Видавшая виды куртка, нелепая шапка, трехдневная щетина и … глаза. Тоска, глубокая и безбрежно-синяя, как океанские волны, плещется в них. Волны наших душ схлестнулись в прозрачном безмолвии, и снова штиль. Он отвернулся и теперь невидящим взором скользит по проплывающему за окном пейзажу. А я физически ощущаю его душевную боль и отчаяние. Посмотри на меня снова. У тебя необыкновенные глаза. Между нами плещется воздух.
Двери открываются, порыв ветра швыряет в лицо осколки снежных кристаллов.
Отдаю дяде лекарства, он приглашает зайти, выпить чаю, чтобы согреться. Дядя смотрит мне в глаза, и от чего-то из них каскадом сыплются слезы. Мне стыдно за свою слабость, но сделать с собой ничего не могу, как и объяснить, почему плачу. Мне грустно.
— Мне тоже грустно, — говорит дядя.
Я вижу, что он хочет сказать что-то еще, и соглашаюсь выпить по кружечке. За долгими приготовлениями чая настроение, предполагавшее разговор по душам, исчезает. И вот дядя начинает рассказывать о своей работе, о книгах, но это все не то. Мы обсуждаем вчерашнюю передачу об известном театральном актере. Каждый слушает соображения другого и пытается узнать в мыслях собеседника свои собственные.
— Да, несоответствие жизни в театре и собственной жизни ранило Буркова… На сцене он играл одно, а в жизни происходило все другое.
— Все, что играется со сцены — это ведь не жизнь. А если играть в театре жизнь, то сам театр исчезнет…

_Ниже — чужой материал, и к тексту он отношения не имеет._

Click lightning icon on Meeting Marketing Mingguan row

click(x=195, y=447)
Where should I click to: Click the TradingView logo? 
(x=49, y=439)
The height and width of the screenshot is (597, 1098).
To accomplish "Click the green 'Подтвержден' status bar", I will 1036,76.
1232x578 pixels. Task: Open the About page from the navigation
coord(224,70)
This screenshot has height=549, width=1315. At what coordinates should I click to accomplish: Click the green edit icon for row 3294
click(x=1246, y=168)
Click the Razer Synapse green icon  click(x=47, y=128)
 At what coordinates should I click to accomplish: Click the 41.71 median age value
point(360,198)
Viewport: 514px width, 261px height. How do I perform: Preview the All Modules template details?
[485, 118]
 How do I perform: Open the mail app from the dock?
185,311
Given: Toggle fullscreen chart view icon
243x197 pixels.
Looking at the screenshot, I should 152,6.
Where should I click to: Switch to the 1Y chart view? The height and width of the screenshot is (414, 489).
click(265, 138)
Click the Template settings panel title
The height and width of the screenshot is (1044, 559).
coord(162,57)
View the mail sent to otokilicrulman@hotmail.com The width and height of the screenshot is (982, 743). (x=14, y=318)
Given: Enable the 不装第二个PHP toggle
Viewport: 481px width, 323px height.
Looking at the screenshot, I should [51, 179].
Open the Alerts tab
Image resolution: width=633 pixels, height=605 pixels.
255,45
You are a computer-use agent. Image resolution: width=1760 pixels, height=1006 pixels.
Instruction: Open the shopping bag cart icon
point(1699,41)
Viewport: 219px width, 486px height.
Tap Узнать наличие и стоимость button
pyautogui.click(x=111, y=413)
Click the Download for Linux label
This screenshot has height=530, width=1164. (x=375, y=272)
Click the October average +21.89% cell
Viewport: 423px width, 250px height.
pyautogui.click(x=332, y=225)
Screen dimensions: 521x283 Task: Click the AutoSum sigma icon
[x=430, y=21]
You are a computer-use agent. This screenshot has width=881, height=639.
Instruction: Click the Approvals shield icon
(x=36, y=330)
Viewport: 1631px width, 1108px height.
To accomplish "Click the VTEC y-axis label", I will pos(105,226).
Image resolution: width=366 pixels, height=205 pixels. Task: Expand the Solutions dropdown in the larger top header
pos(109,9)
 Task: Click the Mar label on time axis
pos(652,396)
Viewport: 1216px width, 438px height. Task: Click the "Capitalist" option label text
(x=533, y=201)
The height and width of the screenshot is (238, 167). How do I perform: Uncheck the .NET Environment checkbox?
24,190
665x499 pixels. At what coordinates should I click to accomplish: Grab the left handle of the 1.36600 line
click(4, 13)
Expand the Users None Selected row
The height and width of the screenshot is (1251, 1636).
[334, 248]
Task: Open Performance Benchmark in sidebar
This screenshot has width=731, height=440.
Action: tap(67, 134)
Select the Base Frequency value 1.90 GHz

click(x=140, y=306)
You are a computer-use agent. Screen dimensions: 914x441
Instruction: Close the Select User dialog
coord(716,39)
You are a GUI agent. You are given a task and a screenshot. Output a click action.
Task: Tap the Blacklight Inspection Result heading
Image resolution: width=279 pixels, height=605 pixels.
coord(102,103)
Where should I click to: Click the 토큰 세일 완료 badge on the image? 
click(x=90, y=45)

И опять не то. Похоже, дядя водит меня вокруг какой-то мысли, которую сам назвать не решается или просто не хочет. Не доверяет мне?
Сейчас он сидит, обхватив ладонями голову, и глядит на меня так, будто хочет разглядеть получше мою душу и убедиться, что мне можно рассказать.
— Играть на сцене роль — это профессия, а играть роль перед коллегами и людьми — это другое. Лживость нашего мира — вот что заставляет страдать человека. В спектакле нет обмана, он правдив, потому что его герой не лжет, не лицемерит. Он уверен в себе, потому что его придумал автор. В жизни все по-другому. Существует актерство как профессия и актерство как образ жизни. Актерство в жизни, невозможность быть таким, как есть, в условиях среды, желающей видеть тебя другим, — именно это калечит душу.
Дядя говорит, что если бы я учила биологию, то знала бы, что это называется необходимостью адаптации к окружающей среде. Те, кто смог адаптироваться, становятся другими, а кто не смог, умирают от инфарктов.
Я смотрю на часы и вижу, что засиделась слишком долго. Как мало мы понимаем друг друга! Насколько мы все одиноки! Бурков, любимый всем русским народом, которому настолько не с кем поговорить, что он может довериться лишь дневнику. И дядя, забытый своими дочерьми и давно отдалившимися от него друзьями. Пожалуй, кроме меня и мамы никто не станет его слушать, некому больше высказаться, но и нам он не хочет ничего рассказывать.
Ветер вконец рассвирепел и теперь пытается сдуть всех, кто осмелился выйти из дома. И меня сносит, сдувает с дороги, заметает снегом, не дает идти вперед. Но я, упрямо стуча зубами и вздрагивая от попадающих за шиворот колючих снежинок, иду. Вот и лес. Сейчас я укроюсь от ветра и городского шума под густыми кронами сосен. Под убаюкивающее покачивание заснеженных ветвей и вечный сумрак я пройду наедине с собой. Лес, как старый друг, окружил безмолвным вниманием и неколебимым спокойствием.
Останавливаюсь. Ветра нет совсем. Здесь ему до меня не добраться. Медленно на землю осыпается снег. Земля белеет. Обветренные шершавые колонны сосен уходят вдаль. Удивленно вскрикивает позади меня невидимая птица, спрятавшаяся за частоколом бурых сучьев. Сверху слышится дробный стук. Это дятел. Размеренно шуршат в вышине пушистые темно-зеленые щетки. Звуки гармонично вписываются в величие леса и становятся единым целым. Все будет хорошо. Может ли быть иначе?